As a long-time journalist and editor, I find it astounding that a) the Guardian seems unconcerned about what looks like plagiarism, something most journalists regard as a cardinal sin, and b) that it doesn’t even respond to a reader’s legitimate question in a timely manner.

I’d like to close with two points:

  1. If a writer wants to use passages from a news release or anywhere else, they should always quote and acknowledge the source.
  2. Anyone who writes a “column” or “opinion piece” ought to be able to come up with original words to express original thoughts — that’s really the whole idea of being a columnist, or a blogger for that matter.
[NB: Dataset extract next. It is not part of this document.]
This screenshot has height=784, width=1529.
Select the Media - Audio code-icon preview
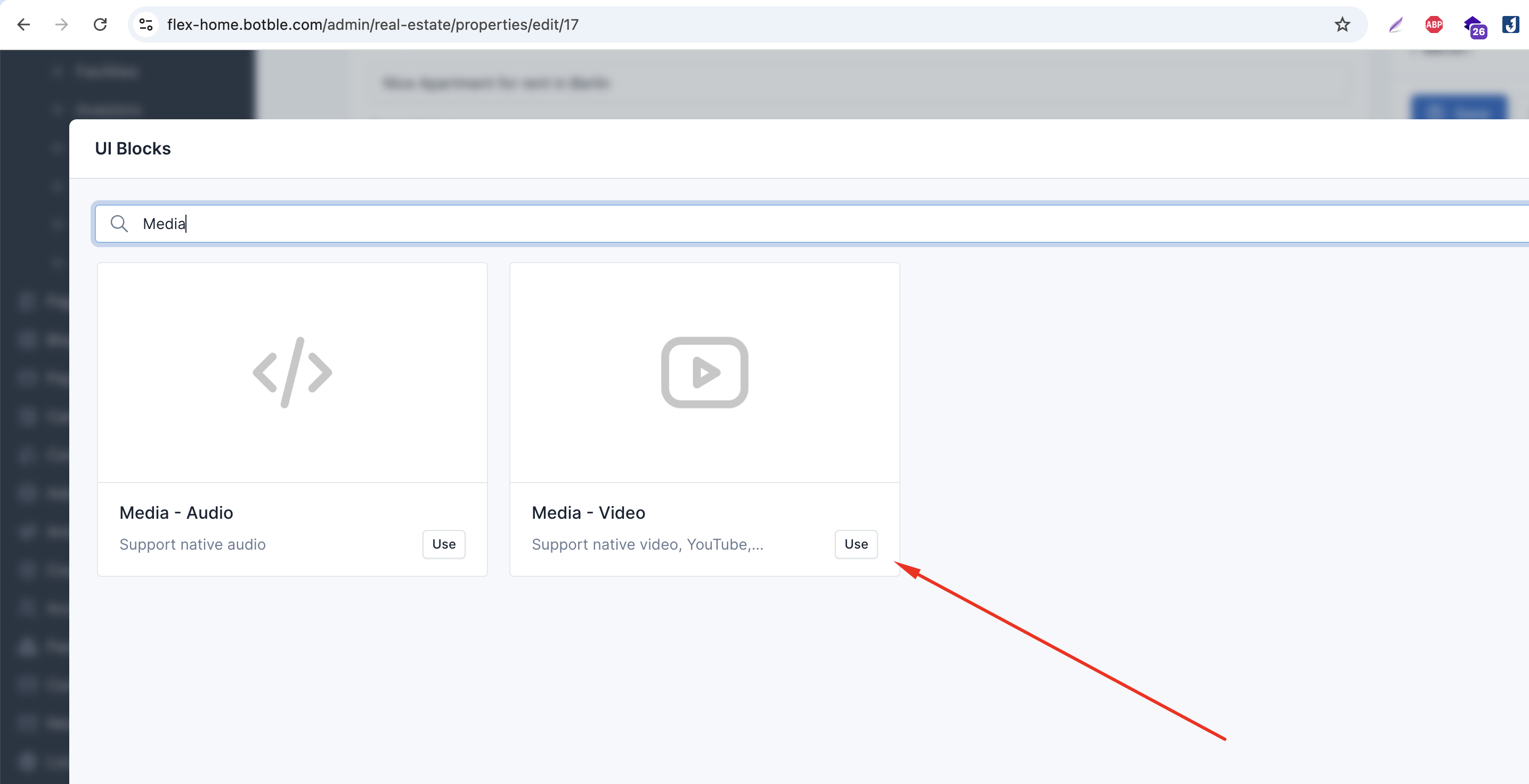point(292,372)

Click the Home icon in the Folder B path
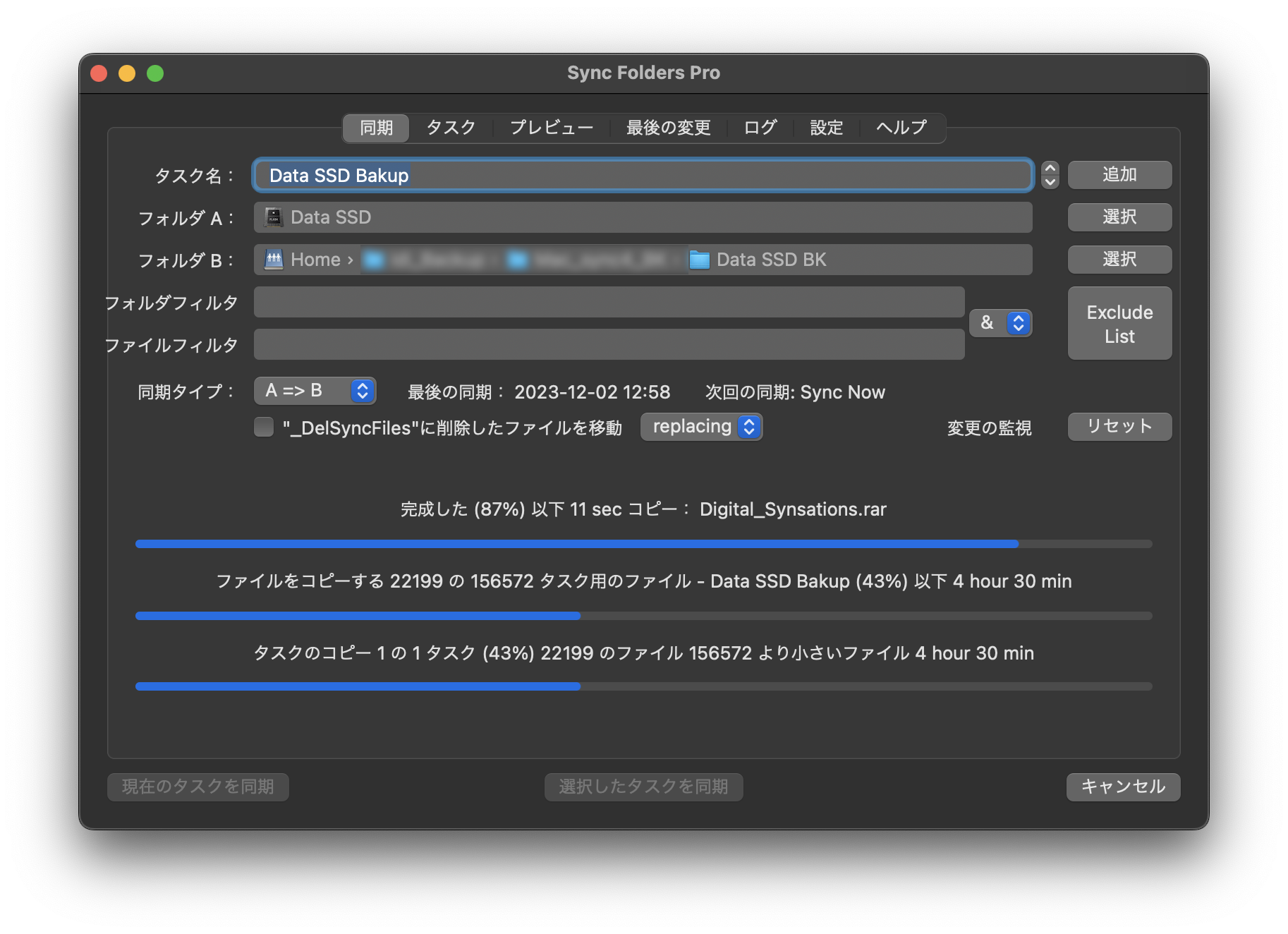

From Rory O’Connor’s column of May 1, 2007:

Born in 1958, Politkovskaya studied at the school of journalism of Moscow State
University. She was a columnist for the Novaya Gazeta newspaper. An outspoken
campaigner for human rights, Politkovskaya was particularly well known for the
hundreds of articles she published on the conflict in Chechnya. Her work was
recognized nationally and internationally. She received the Golden Pen of Russia
award, a Special Diploma of the Jury of the Andrei Sakharov Prize “For the Life
Sacrificed to Journalism” and the Olof Palme Prize, among many honours. She was
murdered at the entrance to her home in Moscow on October 7, 2006.

From Unesco news release 2007-31 of March 30, 2007:

Born in 1958, Ms Politkovskaya studied at the school of journalism of Moscow State
University. She was a columnist for the Novaya Gazeta newspaper. An outspoken
campaigner for human rights, Ms Politkovskaya was particularly well known for the
hundreds of articles she published on the conflict in Chechnya. Her work was
recognized nationally and internationally. She received the Golden Pen of Russia
award, a Special Diploma of the Jury of the Andrei Sakharov Prize “For the Life
Sacrificed to Journalism” and the Olof Palme Prize, to name but a few. She was
killed in the entrance of her home in Moscow on October 7, 2006.

2 thoughts on “Guardian silent on plagiarism question

  1. The UNESCO ‘news release’ – do you mean a press release or a news story?

    Using a press release verbatim is very lazy rather than plagiarism.

    Using a news story verbatim is plagiarism, though muddied slightly if the publisher calls it something ambiguous like ‘news release’.

  2. Using a press release verbatim goes beyond mere laziness in my opinion. It is fundamentally dishonest to represent someone else’s words as your own. Moreover, in this case, it was a column – which is supposed to be a vehicle for original thinking.